In accordance with, and to the extent permitted by, the Code, normal UK market practice and Rule 14e-5 under the US Securities Exchange Act, CSC Bidco or its nominees or brokers (acting as agents) may from time to time make certain purchases of, or arrangements to purchase, Xchanging Shares outside the United States, other than pursuant to the Offer, before or during the period in which the Offer remains open for acceptance. These purchases may occur either in the open market at prevailing prices or in private transactions at negotiated prices. Such purchases, or arrangements to purchase, will comply with all applicable UK rules, including the Code and the rules of the London Stock Exchange, and Rule 14e-5 under the US Securities Exchange Act to the extent applicable.
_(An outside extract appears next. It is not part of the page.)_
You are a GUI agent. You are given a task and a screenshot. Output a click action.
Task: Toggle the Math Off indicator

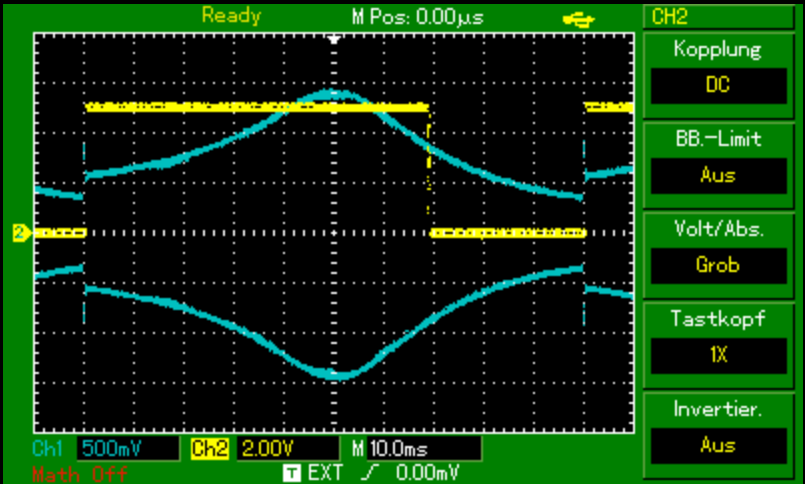tap(78, 472)
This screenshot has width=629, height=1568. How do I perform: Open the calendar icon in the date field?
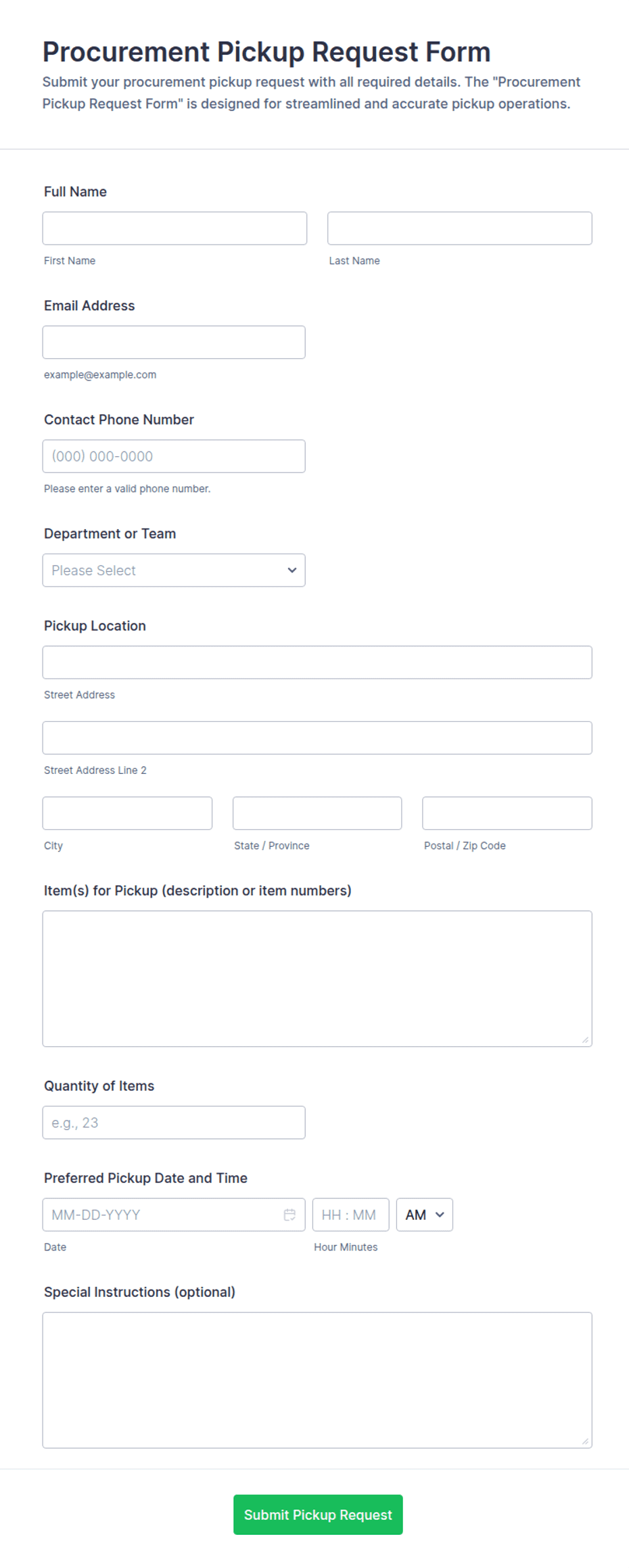tap(289, 1215)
In addition, in accordance with, and to the extent permitted by, the Code, normal UK market practice and Rule 14e-5 under the US Securities Exchange Act, Goldman Sachs and its affiliates will continue to act as exempt principal traders in Xchanging Shares on the London Stock Exchange and engage in certain other purchasing activities consistent with their respective normal and usual practice and applicable law. Any information about such purchases will be disclosed on a next day basis to the Panel and will be available to all investors (including US investors) from any Regulatory Information Service including the Regulatory News Service on the London Stock Exchange website, www.londonstockexchange.com.

The receipt of cash pursuant to the Offer by a US holder of Xchanging Shares may be a taxable transaction for US federal income tax purposes and under applicable US state and local, as well as foreign and other, tax laws. Each US shareholder of Xchanging is urged to consult with his, her or its independent professional adviser regarding any acceptance of the Offer including, without limitation, to consider the tax consequences associated with such holder's acceptance of the Offer. Furthermore, the payment and settlement procedure with respect to the Offer will comply with the relevant United Kingdom rules, which differ from the United States payment and settlement procedures, particularly with regard to the date of payment of consideration.

(MORE TO FOLLOW) Dow Jones Newswires

April 26, 2016 13:24 ET (17:24 GMT)

Neither the US Securities and Exchange Commission nor any other US state securities commission has approved or disapproved the Offer, or passed judgment upon the fairness or merits of the Offer or passed judgment upon the adequacy or completeness of this announcement or the Offer Document. Any representation to the contrary is a criminal offence.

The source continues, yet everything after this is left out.